Exercise: Within the records, find every line that includes the word "computer" and copy it.

Records for this exercise:
*** Block opens ***
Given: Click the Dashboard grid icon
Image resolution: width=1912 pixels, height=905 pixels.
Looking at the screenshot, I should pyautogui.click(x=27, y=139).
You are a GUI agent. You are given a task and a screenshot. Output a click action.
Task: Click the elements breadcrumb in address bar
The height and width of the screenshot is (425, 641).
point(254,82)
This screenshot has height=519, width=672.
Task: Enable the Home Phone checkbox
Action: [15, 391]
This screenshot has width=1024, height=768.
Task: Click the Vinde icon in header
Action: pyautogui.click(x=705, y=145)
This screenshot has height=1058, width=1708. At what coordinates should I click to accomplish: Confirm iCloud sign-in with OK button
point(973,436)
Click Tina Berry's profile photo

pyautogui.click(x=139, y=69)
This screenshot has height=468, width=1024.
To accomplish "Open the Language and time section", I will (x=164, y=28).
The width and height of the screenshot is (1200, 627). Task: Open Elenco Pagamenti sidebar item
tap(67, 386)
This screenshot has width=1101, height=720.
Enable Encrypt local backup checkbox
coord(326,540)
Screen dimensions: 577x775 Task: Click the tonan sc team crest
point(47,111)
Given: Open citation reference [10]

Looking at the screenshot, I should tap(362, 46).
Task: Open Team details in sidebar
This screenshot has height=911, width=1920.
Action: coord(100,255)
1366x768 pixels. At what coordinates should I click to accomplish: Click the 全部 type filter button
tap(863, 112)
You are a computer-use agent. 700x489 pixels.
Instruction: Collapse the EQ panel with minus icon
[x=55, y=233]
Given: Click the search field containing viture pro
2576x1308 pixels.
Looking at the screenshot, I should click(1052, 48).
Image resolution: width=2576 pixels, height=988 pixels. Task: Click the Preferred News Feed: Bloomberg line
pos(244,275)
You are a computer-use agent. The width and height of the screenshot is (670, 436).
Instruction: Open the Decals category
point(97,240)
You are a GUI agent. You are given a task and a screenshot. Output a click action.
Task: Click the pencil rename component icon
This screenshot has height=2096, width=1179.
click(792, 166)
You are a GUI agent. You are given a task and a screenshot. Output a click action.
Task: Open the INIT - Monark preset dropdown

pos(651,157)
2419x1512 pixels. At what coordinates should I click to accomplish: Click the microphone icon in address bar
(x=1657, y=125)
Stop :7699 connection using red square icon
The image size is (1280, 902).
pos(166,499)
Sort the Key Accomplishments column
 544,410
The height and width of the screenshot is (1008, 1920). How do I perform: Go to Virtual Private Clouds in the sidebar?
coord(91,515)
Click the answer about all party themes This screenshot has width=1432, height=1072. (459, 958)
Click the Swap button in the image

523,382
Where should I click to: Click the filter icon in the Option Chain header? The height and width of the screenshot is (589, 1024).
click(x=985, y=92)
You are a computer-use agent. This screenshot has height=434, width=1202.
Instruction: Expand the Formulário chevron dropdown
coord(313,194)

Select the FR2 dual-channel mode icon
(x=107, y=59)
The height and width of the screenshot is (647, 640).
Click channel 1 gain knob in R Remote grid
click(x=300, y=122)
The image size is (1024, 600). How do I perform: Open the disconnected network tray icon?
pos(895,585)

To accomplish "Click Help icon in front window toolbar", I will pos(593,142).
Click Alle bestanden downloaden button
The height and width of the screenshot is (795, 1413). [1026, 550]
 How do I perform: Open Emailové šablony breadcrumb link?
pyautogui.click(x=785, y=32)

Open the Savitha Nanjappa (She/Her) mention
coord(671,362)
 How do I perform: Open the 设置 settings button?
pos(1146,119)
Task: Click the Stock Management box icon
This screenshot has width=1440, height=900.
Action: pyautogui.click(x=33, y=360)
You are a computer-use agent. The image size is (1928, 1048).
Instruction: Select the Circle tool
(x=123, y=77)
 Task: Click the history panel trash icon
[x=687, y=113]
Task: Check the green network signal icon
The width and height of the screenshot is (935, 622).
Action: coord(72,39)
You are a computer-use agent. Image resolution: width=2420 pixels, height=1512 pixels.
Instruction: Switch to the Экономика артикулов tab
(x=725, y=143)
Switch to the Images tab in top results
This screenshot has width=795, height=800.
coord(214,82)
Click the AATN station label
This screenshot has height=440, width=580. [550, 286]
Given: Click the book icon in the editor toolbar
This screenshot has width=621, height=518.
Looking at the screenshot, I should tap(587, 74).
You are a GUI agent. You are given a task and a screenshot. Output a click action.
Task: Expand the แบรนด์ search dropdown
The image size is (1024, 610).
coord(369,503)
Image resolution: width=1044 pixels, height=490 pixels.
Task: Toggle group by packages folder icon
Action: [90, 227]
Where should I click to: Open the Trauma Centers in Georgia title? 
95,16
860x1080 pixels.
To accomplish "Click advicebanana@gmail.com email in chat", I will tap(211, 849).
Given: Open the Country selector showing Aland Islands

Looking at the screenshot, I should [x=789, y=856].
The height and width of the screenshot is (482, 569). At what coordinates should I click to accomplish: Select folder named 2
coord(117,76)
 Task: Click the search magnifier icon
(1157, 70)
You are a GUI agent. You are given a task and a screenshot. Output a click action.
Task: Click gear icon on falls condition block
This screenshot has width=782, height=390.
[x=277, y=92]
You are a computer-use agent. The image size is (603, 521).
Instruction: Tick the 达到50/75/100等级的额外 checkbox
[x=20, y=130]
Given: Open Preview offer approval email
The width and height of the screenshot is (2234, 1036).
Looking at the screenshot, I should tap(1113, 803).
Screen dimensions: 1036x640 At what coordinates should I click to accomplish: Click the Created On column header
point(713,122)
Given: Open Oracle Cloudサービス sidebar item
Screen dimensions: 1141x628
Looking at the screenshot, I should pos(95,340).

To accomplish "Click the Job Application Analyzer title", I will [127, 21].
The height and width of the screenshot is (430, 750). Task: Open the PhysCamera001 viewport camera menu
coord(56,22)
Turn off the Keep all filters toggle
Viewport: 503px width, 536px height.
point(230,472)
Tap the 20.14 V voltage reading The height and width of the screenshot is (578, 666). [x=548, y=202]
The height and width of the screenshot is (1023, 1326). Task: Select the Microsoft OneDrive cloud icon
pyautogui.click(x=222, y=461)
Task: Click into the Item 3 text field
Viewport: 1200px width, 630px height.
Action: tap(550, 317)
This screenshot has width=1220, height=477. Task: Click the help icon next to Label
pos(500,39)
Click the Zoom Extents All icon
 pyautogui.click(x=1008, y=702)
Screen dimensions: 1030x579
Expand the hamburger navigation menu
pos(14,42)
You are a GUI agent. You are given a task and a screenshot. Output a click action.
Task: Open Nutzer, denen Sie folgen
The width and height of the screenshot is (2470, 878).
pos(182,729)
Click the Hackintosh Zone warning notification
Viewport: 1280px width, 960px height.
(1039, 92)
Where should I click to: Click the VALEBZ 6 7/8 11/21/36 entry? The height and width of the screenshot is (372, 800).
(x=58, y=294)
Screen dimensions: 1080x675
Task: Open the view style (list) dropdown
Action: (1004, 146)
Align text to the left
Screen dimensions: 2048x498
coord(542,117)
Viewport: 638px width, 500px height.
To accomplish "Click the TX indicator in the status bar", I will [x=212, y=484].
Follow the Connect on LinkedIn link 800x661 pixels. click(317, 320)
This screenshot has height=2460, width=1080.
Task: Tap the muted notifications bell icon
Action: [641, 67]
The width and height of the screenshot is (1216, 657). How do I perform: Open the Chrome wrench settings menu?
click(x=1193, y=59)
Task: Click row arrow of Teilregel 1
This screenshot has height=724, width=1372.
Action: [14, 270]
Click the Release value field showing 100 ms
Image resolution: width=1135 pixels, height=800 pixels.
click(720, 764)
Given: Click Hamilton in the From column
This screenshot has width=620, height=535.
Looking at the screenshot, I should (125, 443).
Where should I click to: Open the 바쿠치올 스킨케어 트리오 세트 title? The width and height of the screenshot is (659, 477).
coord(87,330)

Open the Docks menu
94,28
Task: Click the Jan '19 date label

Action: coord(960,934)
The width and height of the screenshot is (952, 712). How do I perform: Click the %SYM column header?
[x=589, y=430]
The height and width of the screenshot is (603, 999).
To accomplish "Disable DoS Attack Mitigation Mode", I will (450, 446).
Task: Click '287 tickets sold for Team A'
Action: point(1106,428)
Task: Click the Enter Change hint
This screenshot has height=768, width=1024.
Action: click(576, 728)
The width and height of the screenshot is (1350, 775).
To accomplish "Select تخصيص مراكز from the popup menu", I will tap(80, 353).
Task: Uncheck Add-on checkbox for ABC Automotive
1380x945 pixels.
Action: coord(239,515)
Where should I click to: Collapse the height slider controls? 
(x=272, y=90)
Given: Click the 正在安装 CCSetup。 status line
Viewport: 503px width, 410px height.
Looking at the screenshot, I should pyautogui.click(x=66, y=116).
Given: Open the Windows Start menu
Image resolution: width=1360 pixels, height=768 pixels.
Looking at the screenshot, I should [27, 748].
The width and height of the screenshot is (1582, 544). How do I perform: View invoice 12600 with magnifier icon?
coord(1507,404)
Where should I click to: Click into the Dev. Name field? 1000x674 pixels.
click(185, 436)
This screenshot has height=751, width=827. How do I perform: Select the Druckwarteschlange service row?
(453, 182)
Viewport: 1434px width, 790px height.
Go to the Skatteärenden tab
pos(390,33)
*** Block closes ***
Result of this exercise:
You are a computer-use agent. 700x489 pixels.
You are a computer-use agent. The width and height of the screenshot is (670, 436).
You are a computer-use agent. This screenshot has height=434, width=1202.
You are a computer-use agent. The image size is (1928, 1048).
You are a computer-use agent. Image resolution: width=2420 pixels, height=1512 pixels.
You are a computer-use agent. The image size is (603, 521).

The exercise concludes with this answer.